I Know This Much Is True
Another movie director making his TV debut is Derek Cianfrance, the auteur behind such moody, agonizing films as Blue Valentine, The Place Beyond The Pines and The Light Between Oceans. If you're familiar with his melancholic work, then you will probably get why he decided to adapt I Know This Much Is True, the bestselling novel by Wally Lamb, for HBO (it premiers this Sunday). Mark Ruffalo is absolutely remarkable as identical twin brothers Dominick and Thomas Birdsey, the latter of whom suffers from paranoid schizophrenia. This is not easy viewing material whatsoever: there are tragedies baked within tragedies in the story, with a focus on grief and shame. But if you are looking for something challenging, something that might make you cry, this will be right up your alley.

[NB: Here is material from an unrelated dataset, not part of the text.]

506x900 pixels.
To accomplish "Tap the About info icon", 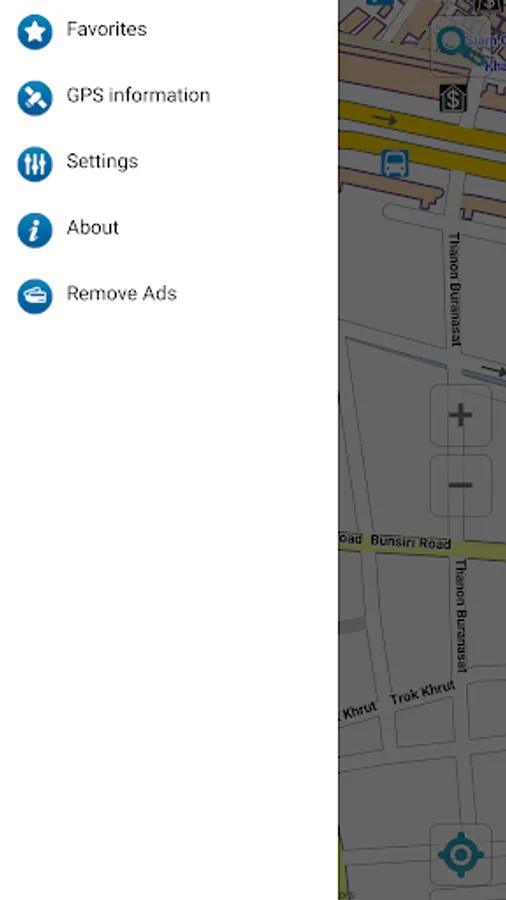I will coord(34,230).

Jerry Seinfeld: 23 Hours to Kill
And one last lighter recommendation: Jerry Seinfeld remains one of the best stand-up comedians alive, a man who seems to derive the most pleasure in his life from constructing jokes. He has a new stand-up special, Jerry Seinfeld: 23 Hours to Kill, his first for Netflix, which boils down his latest set (which he's been performing at the Beacon Theater for the last year or two) into one tight hour. The material is split between his classic, cantankerous observational humor (which he's still the best at) and some more personal material about being a husband and father. He is more likely to veer into Dad Joke territory now than at the height of his popularity in the '90s, but he still maintains a certain self-aware edge that prevents the material from getting too groan-y, like with a great joke in the special about the thin line between sucks and great.